Haroon Mirza at the Lisson Gallery
Haroon Mirza's first London solo show at the Lisson Gallery, Bell Street manifests itself as a musical composition as much, if not more so, as an installation to be considered on visual terms.
Retro technical equipment and familiar household objects are re-appropriated and juxtaposed with video footage to create sculptural installations that punctuate the physical space and act as triggers for the all encompassing audio that permeates the galleries three rooms.
The exhibition is divided into three main works each occupying its own room in the gallery. In the first, Cross Section of a Revolution, 2011, political footage, fuzzy with age, plays through an outdated monitor as you first walk in. A radio hitched to an old Technic turntable spins, picking up interference from a light bulb and chiming against a precisely placed bulldog clip with each revolution. In the far corner three monitors take it in turns to screen looped footage of Kenyan drummers, each edit singling out a distinct beat which adds to the omnipresent soundtrack. Wedges of foam arranged geometrically along the lower section of the back wall remind me at once of both soundproofing and, perhaps speculatively, a padded cell. The sounds are abrasive and the atmosphere is tense, a high pitched screeching noise reminiscent of a siren sweeps across the room underpinning a sense of conflict and unease. Everything seems so explicitly assigned that when the doorbell chimes and more visitors are buzzed in I can't help but feel that, if I didn't know better, even the buzzer itself could be intentional.

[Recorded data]

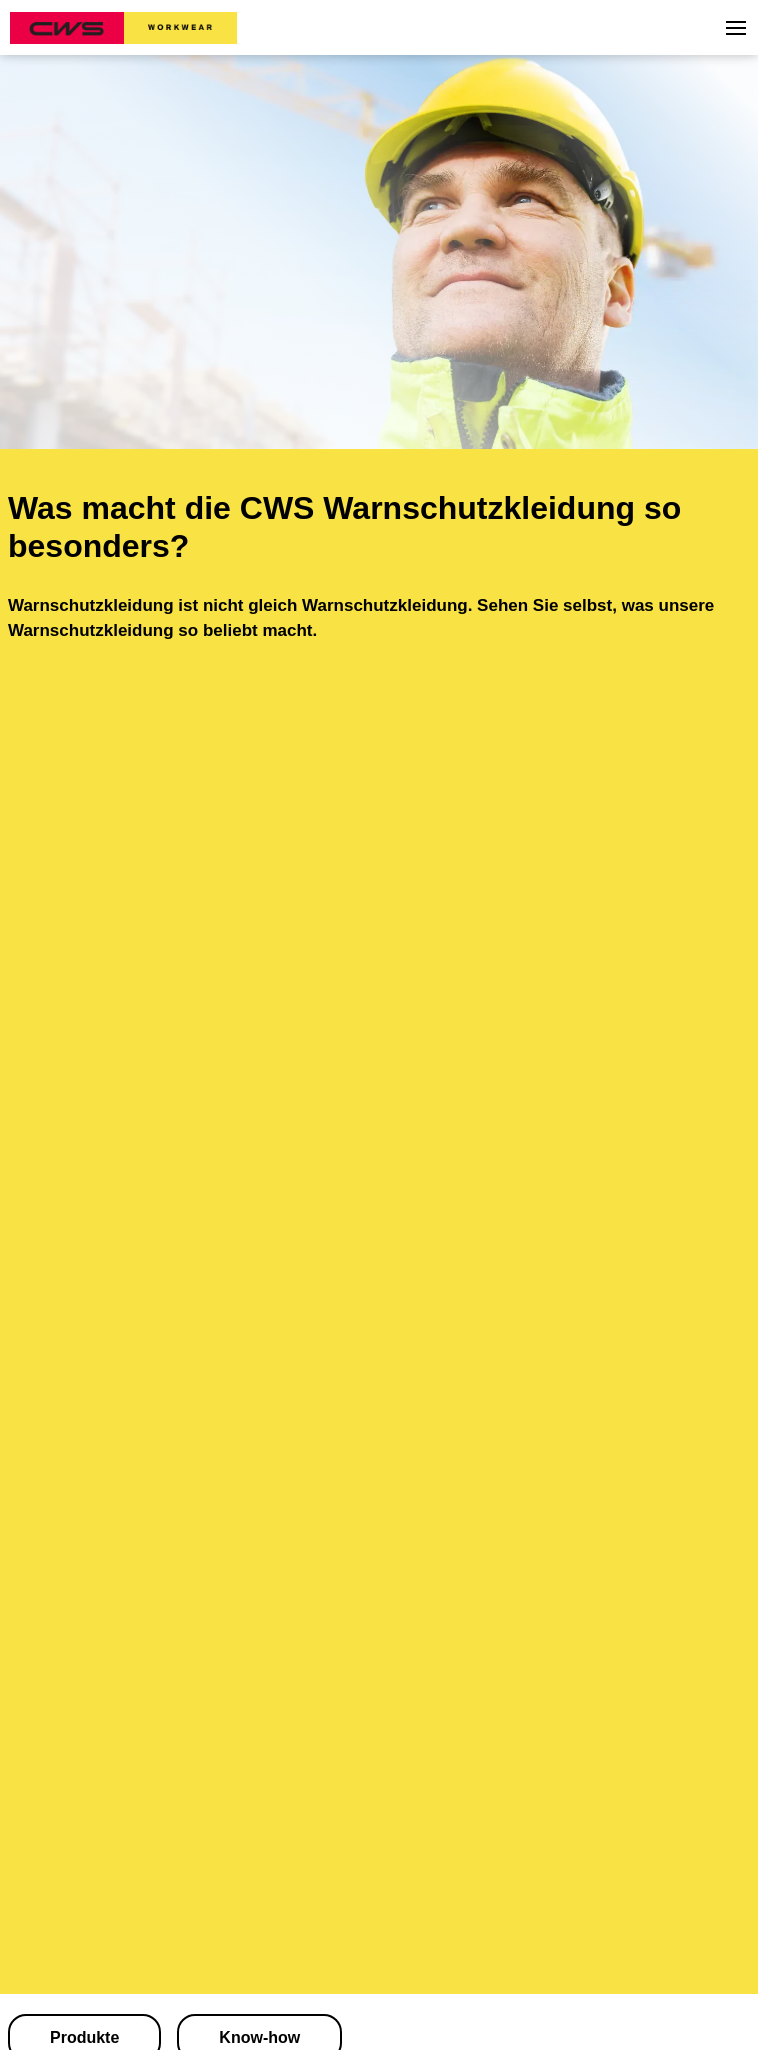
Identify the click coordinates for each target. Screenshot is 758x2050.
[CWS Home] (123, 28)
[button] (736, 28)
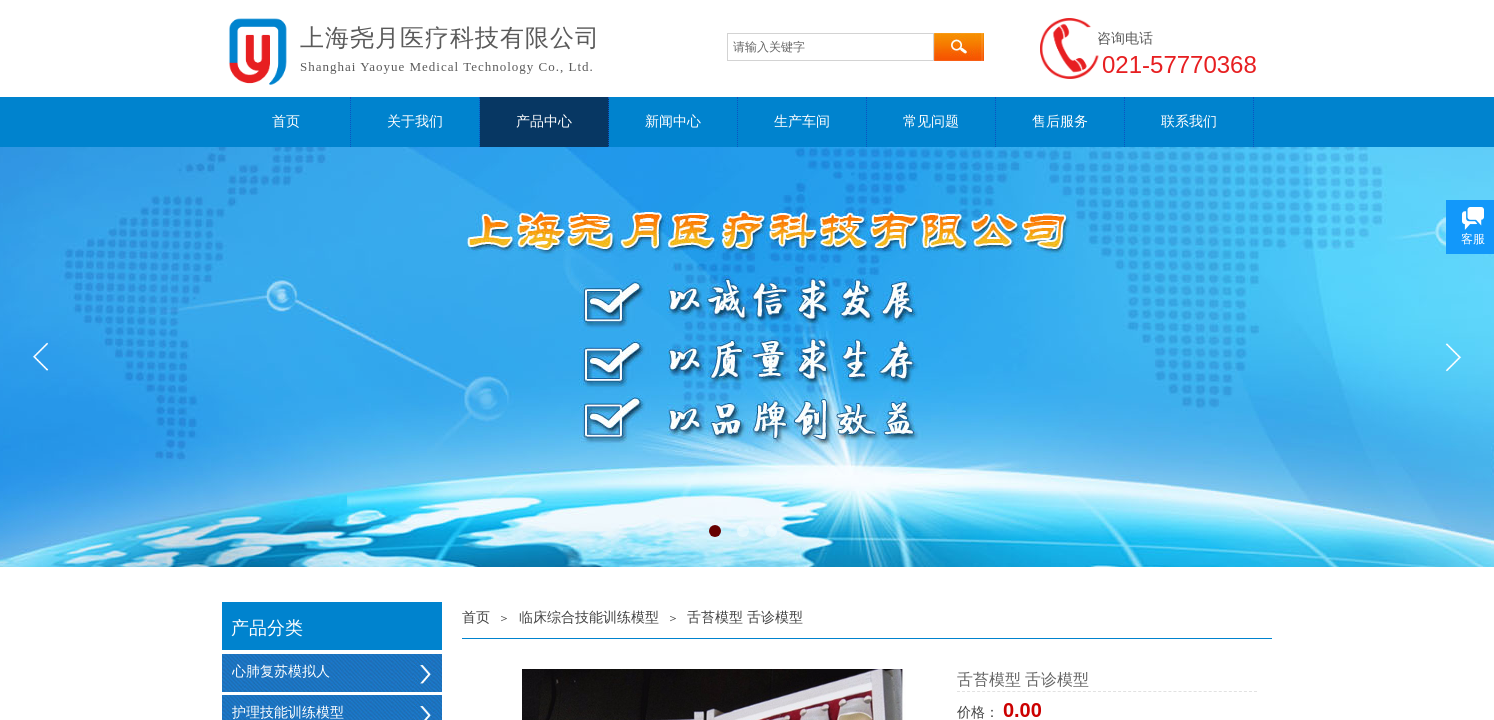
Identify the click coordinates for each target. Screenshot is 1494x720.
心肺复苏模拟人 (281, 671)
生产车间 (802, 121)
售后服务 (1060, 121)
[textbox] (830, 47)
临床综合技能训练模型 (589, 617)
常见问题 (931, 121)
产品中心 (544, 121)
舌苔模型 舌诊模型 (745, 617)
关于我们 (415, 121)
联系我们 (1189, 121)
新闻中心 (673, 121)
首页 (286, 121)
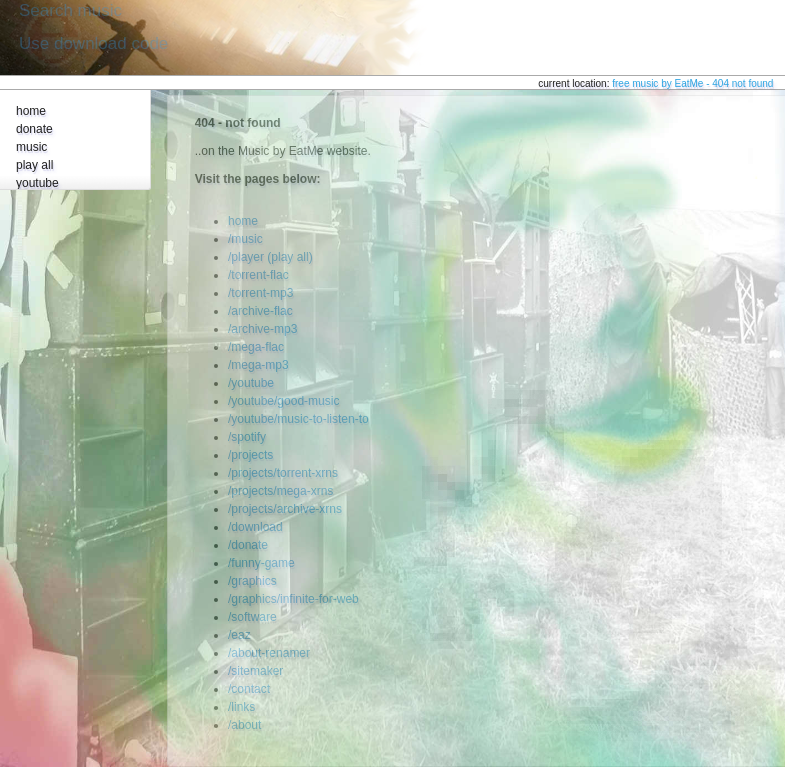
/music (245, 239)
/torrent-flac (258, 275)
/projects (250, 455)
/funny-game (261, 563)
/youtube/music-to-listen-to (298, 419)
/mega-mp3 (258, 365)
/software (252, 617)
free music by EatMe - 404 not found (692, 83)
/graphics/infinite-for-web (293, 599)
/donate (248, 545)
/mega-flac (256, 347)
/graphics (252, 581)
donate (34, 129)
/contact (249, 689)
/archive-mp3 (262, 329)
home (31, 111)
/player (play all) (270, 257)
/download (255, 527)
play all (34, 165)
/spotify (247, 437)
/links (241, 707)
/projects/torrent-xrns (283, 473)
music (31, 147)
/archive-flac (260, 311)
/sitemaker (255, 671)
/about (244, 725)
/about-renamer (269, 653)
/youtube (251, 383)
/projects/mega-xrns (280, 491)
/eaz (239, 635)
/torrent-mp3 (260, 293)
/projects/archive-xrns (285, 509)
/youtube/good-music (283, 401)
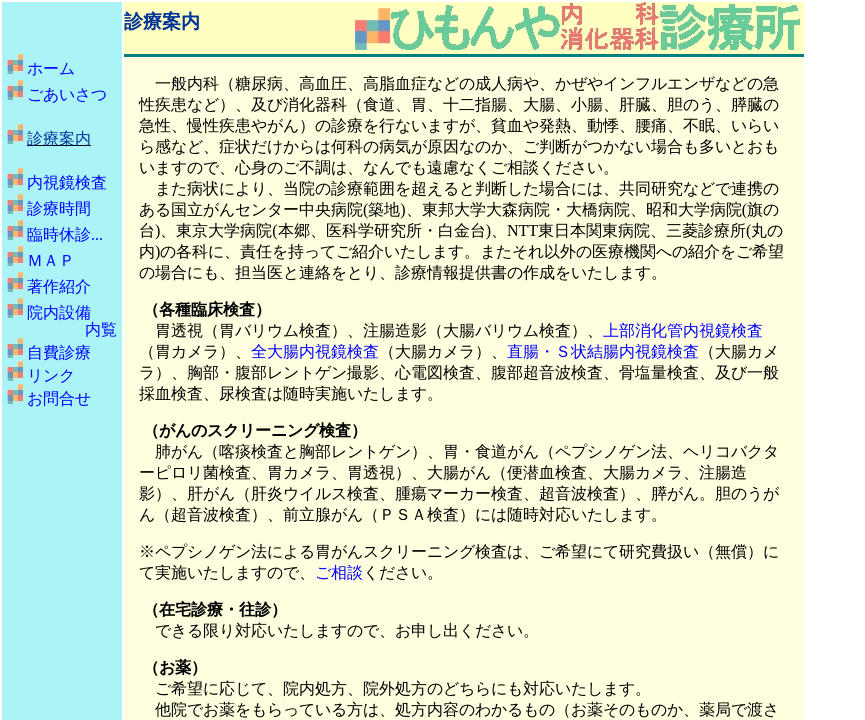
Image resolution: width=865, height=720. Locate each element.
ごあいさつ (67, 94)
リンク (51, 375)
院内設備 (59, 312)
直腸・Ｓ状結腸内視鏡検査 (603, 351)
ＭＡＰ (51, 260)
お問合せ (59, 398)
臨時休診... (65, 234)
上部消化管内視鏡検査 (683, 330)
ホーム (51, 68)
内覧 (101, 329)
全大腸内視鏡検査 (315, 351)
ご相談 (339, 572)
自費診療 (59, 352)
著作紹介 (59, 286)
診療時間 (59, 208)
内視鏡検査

> Exercise
Continue the review of Haroon Mirza's Lisson Gallery show, picking up right after its final sentence.

> Task response
The vibe shifts in Evolution of a Revolution, 2011, the second part of the exhibition situated in the main gallery, and feels less antagonistic than the previous room. A strobe light pulses and a video of a figure in motion is projected through a small screen placed inconspicuously next to the adjacent wall. Light builds momentum in the same way that the sound crescendos. A projected disc of light that travels from the screen to yet more foam padded wall reminds me of the rise and fall of the sun and thus the inevitability of passing time. Towards the middle of the room positioned at an angle atop two speakers sits a mirrored coffee table inverted to form a cube with a reflective interior. Smoke billows from within and a laser, ingeniously triggering soundtracks, beams through the haze. This offering, alongside the strobe, video footage and the heavy, repetitive soundtrack alludes strongly to club culture. It is easy to see how Mirza's experience as a DJ manifests here. The combined elements of the installation give a sense of nostalgic euphoria and I am reminded of fellow Winchester graduate, Darren Almond's If I had You, 2003 (nominated for the 2005 Turner Prize) in which music video worked together to convey the passing of time and the power of memory.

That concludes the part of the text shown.